=== YOUR GOAL ===
From the data below, return the exact lines starting at the line containing "You are a computer-use" and ending at the line containing "Viewport: 439px width, 266px height.", both included, and nothing else.

=== GIVEN DATA ===
= Beginning of Section =
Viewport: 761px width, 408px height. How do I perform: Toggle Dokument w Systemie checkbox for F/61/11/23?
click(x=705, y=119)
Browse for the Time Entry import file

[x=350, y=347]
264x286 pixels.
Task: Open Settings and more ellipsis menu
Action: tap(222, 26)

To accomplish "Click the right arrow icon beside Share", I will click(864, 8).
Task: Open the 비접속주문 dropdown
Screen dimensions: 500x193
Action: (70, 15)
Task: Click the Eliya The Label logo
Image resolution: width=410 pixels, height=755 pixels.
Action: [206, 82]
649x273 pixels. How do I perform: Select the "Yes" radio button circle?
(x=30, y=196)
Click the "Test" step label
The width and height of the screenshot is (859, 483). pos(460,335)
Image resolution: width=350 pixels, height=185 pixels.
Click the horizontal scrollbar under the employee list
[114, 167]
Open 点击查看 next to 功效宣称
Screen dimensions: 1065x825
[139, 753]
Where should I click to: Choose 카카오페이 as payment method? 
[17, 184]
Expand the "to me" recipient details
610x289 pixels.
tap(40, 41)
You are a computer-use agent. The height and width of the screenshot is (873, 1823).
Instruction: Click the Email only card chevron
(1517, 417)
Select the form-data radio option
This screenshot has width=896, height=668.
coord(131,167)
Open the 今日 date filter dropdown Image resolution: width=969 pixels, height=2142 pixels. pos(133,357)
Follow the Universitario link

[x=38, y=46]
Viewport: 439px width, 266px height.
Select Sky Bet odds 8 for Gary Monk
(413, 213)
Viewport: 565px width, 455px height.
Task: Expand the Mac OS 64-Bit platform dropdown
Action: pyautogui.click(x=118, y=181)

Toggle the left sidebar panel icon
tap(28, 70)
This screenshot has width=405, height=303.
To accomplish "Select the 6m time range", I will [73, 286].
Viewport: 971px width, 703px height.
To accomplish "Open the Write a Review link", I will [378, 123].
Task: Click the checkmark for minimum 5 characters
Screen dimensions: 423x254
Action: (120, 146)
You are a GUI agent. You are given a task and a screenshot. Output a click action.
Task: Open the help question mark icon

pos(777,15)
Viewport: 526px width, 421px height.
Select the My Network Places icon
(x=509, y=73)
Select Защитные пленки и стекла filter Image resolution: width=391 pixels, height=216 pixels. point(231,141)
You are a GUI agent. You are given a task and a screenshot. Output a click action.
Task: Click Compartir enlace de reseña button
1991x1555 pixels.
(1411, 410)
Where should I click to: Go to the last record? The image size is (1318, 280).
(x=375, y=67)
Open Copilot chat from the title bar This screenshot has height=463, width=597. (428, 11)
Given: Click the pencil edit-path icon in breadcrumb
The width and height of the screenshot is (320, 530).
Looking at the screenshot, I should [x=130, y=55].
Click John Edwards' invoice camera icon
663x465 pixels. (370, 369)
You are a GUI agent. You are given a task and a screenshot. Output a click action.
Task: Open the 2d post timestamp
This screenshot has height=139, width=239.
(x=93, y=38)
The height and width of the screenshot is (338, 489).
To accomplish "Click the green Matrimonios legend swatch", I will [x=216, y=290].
= End of Section =
=== EXERCISE RESPONSE ===
You are a computer-use agent. The height and width of the screenshot is (873, 1823).
Instruction: Click the Email only card chevron
(1517, 417)
Select the form-data radio option
This screenshot has width=896, height=668.
coord(131,167)
Open the 今日 date filter dropdown Image resolution: width=969 pixels, height=2142 pixels. pos(133,357)
Follow the Universitario link

[x=38, y=46]
Viewport: 439px width, 266px height.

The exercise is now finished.